Bak!, Kâbe’nin kuzey-doğusundaki iki tepeden oluşan dağ Ebû Kubeys dağı; onun biraz yüksek olan tepesi Sefâ tepesi; karşısındaki de Merve tepesi (şimdi o tepeler yer altında, bir camekânın içinde); aralarındaki mesafe yaklaşık 400-500 metre. O tepeleri sırtına al, sağa bak!; Hz. Muhamned’in evini görürsün!. 

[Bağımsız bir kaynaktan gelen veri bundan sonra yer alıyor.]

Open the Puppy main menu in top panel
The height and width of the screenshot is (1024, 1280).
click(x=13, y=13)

Bak! Bak! İşte geliyor!...

Tek başına. Çok düşünceli görünüyor...

Ağır ağır yürüyor, Kâbe’ye doğru.

Kim bilir! kaç kere gidip-gelmiştir “o evle Bu ev”! arasında. 

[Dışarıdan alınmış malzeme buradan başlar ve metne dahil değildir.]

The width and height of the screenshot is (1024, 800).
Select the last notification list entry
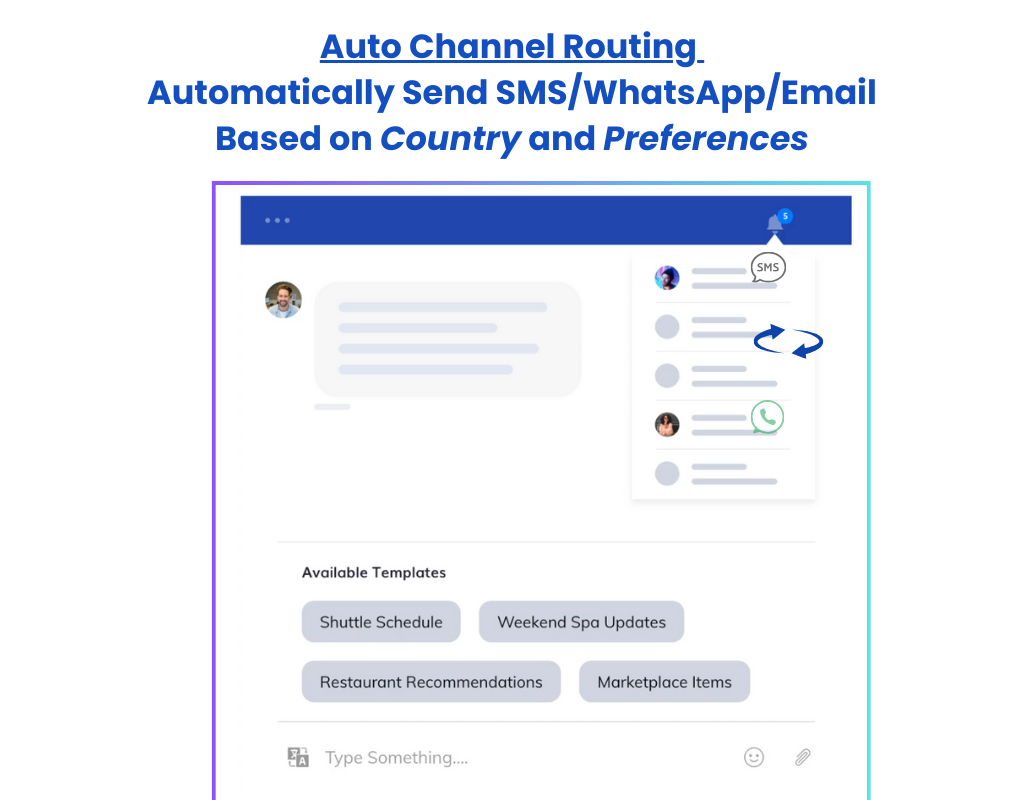pyautogui.click(x=722, y=473)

Bak!. Ümeyye b. Halef’in kölesi Bilal’le konuşuyor; ona bişeyler anlatıyor.

Herhalde efendisinin ona yaptığı işkencelere, insanlık dışı muamelelere sabretmesini öğütlüyor.

Bak!, şu gelen de Ebu Bekir, Efendimizin en yakın arkadaşı. O da onların yanına doğru ilerliyor. ‘Ben Bilal’i satın alacağım, onu özgürlüğüne kavuşturacağım.’ diyor olmalı.

Gel, bir de Safâ tepesine çıkalım, Erkâm’ın evini görelim. Bak işte şu ev. Bu ev, Efendimizin ikinci evi gibi; arkadaşları ile orada buluşuyor; düşüncelerini onlarla orada paylaşıyor.

Dışarı ‘Dâr-ul Harb’ken bu ev ‘Dâr-ul İslâm’, ya da Dâr-ul Erkâm olarak biliniyor, görülüyor. Açıktan tebliğ yapılamadığı, ülkede düşünce ve fikir hürriyeti olmadığı için fikirler gizli yayılıyor. Bu durum, Efendimizi de epey zorluyor ve Efendimiz “iki Ömer’den birinin” (Hz. Ömer ve Ebû Cehil) kendilerine katılması için duâ ediyor. 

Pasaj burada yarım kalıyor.